Investing.com-- Gold prices fell in Asian trade on Thursday and were close to breaking below key levels as waning safe haven demand and the prospect of higher-for-longer U.S. interest rates battered the yellow metal.
Bullion prices were nursing a sharp drop from record highs over the past week, as a potential conflict between Iran and Israel did not escalate as markets were fearing. This largely dented safe haven demand for the yellow metal.
Waning safe haven demand left gold vulnerable to headwinds from U.S. rates, given that higher-for-longer rates push up the opportunity cost of investing in bullion.
Spot gold fell 0.1% to $2,313.62 an ounce, while gold futures expiring in June fell 0.6% to $2,325.05 an ounce by 00:26 ET (04:26 GMT).
Strength in the dollar- which remained close to recent five-month peaks, also pressured metal prices.
Gold eyes $2,300 support, more rate cues awaited
Spot prices were now close to breaking below the $2,300 an ounce support level, which could herald more near-term losses for the yellow metal.
But gold’s next leg of movement is expected to be driven largely by more upcoming cues on the U.S. economy and interest rates.

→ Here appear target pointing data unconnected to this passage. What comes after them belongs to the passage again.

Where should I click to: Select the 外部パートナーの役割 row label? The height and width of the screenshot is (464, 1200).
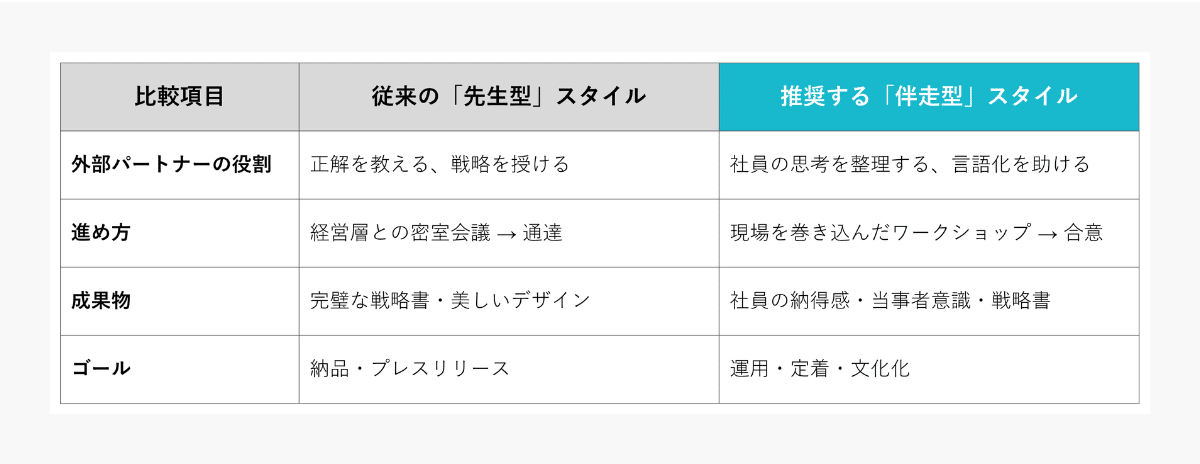point(172,165)
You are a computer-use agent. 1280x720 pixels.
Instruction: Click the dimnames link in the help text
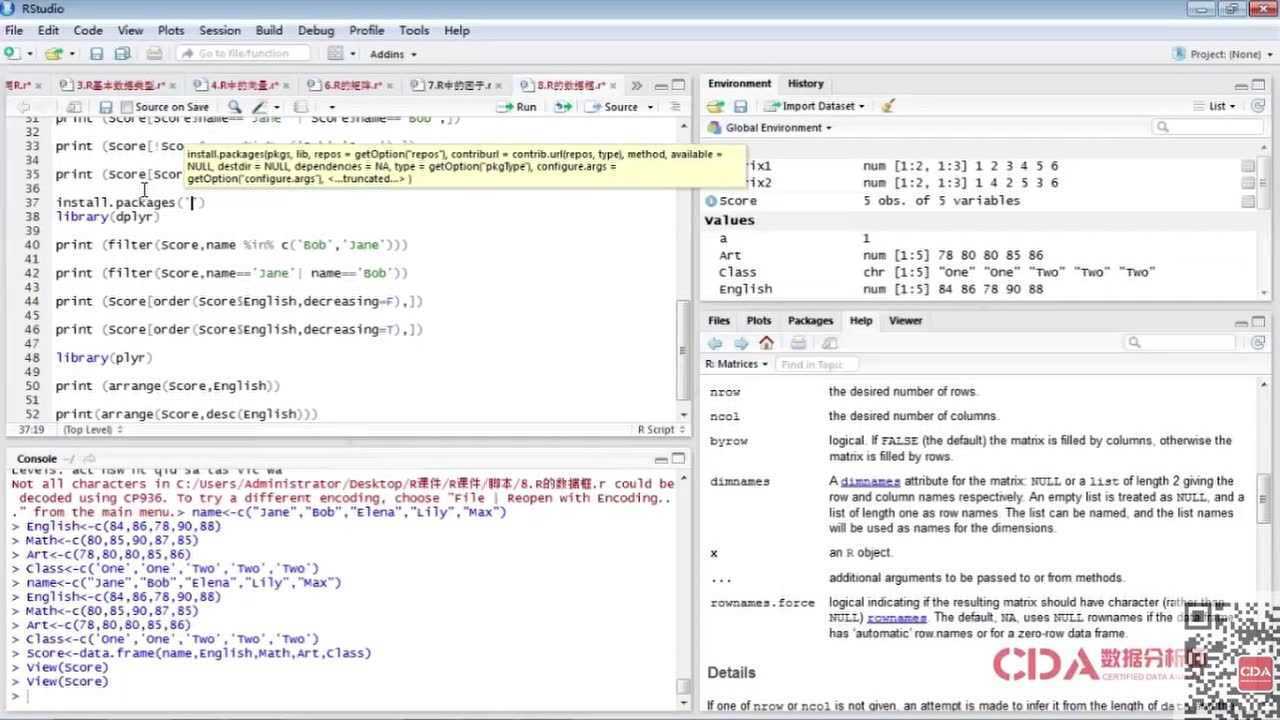point(870,482)
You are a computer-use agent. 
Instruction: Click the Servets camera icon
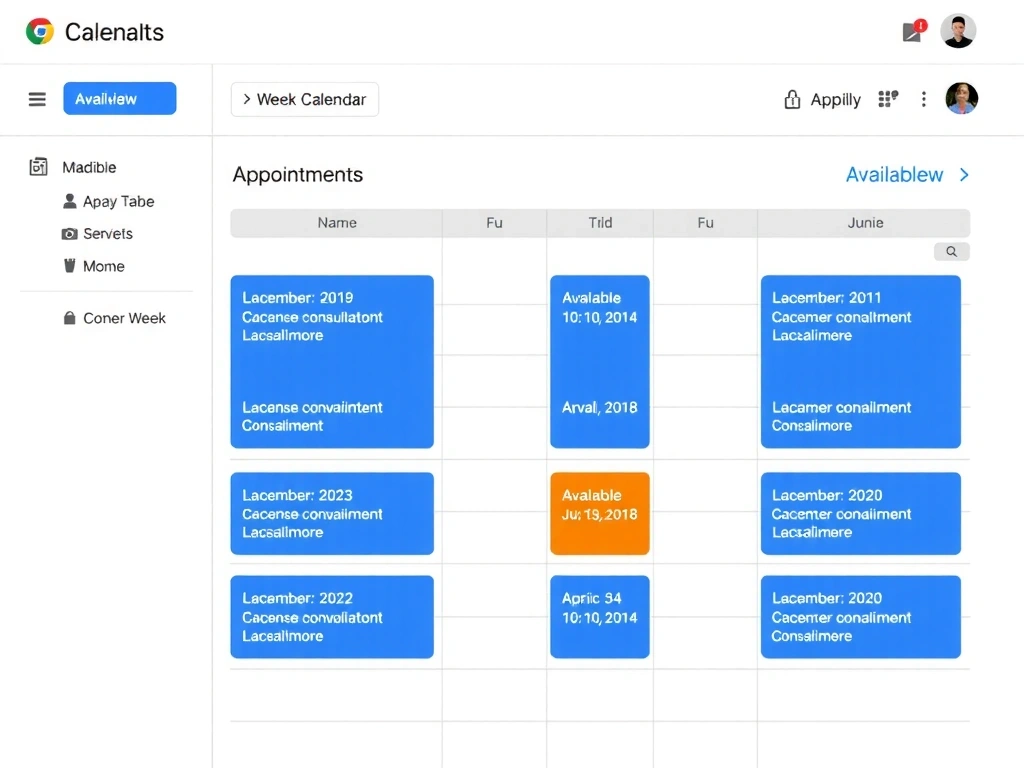click(x=69, y=234)
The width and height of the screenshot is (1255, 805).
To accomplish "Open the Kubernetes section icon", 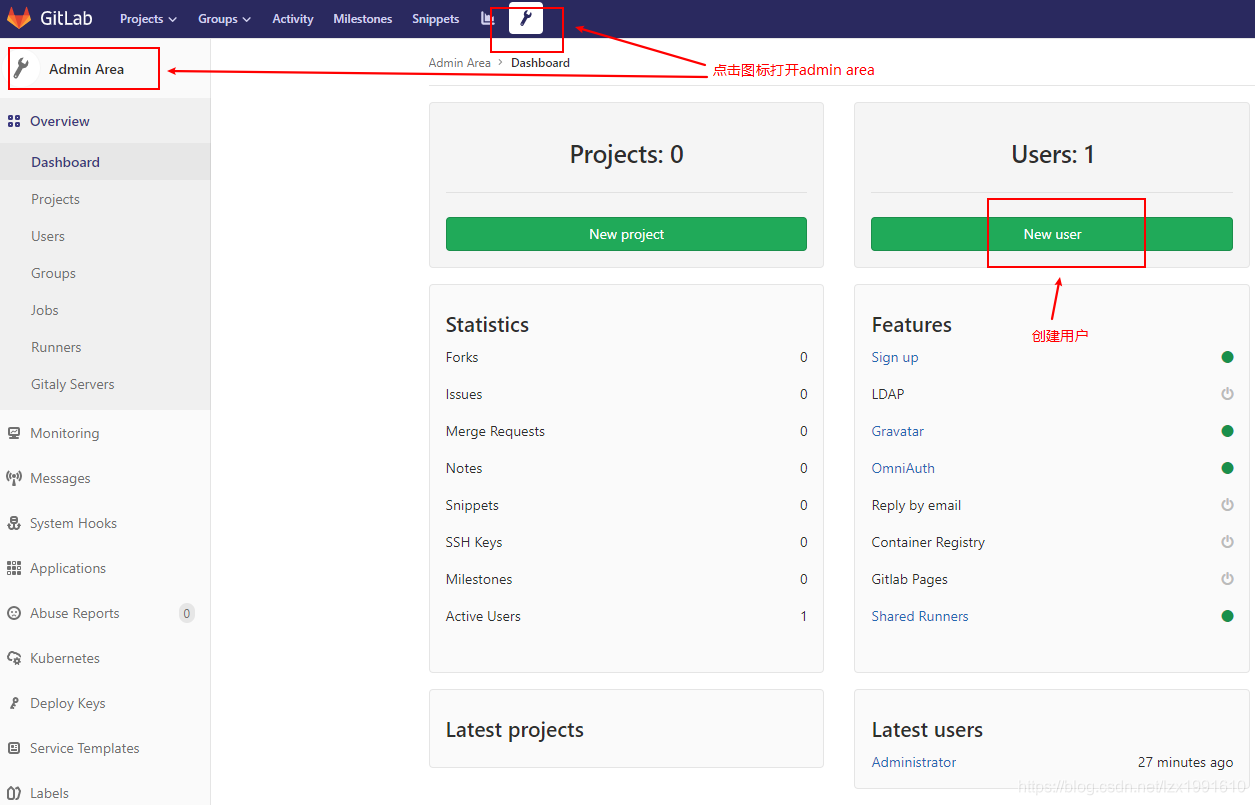I will coord(14,658).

First-quarter U.S. gross domestic product data due later on Thursday is expected to show whether the world’s largest economy remained resilient in the beginning of 2024.
PCE price index data- which is the Federal Reserve’s preferred inflation gauge- is likely to have a bigger impact on gold, given that it ties directly into the central bank’s outlook on interest rates.
Hotter-than-expected U.S. inflation readings and hawkish Fed signals saw traders largely price out expectations for a June rate cut- a scenario that presents more near-term pressure for gold prices.
Other precious metals also retreated on Thursday after tumbling from recent peaks over the past week. Platinum futures fell 0.3% to $910.30 an ounce, while silver futures fell 1% to $27.078 an ounce.
Copper prices cool further from 2-year highs
Among industrial metals, copper prices fell further from recent two-year highs as weak economic readings and fears of high interest rates somewhat offset optimism over tighter markets.
Three-month copper futures on the London Metal Exchange fell 0.2% to $9,773.0 a ton, while one-month copper futures fell 0.1% to $4.4510 a pound. Both contracts were below two-year highs hit earlier in April, after stricter western sanctions on Russian metal exports pointed to tighter markets.
But this optimism was dulled by top copper producer Chile signaling that state-owned copper miner Coldeco will increase output in 2024.
Concerns over steady demand also weighed after U.S. purchasing managers index data read weaker than expected for April, with the manufacturing sector back in contraction territory.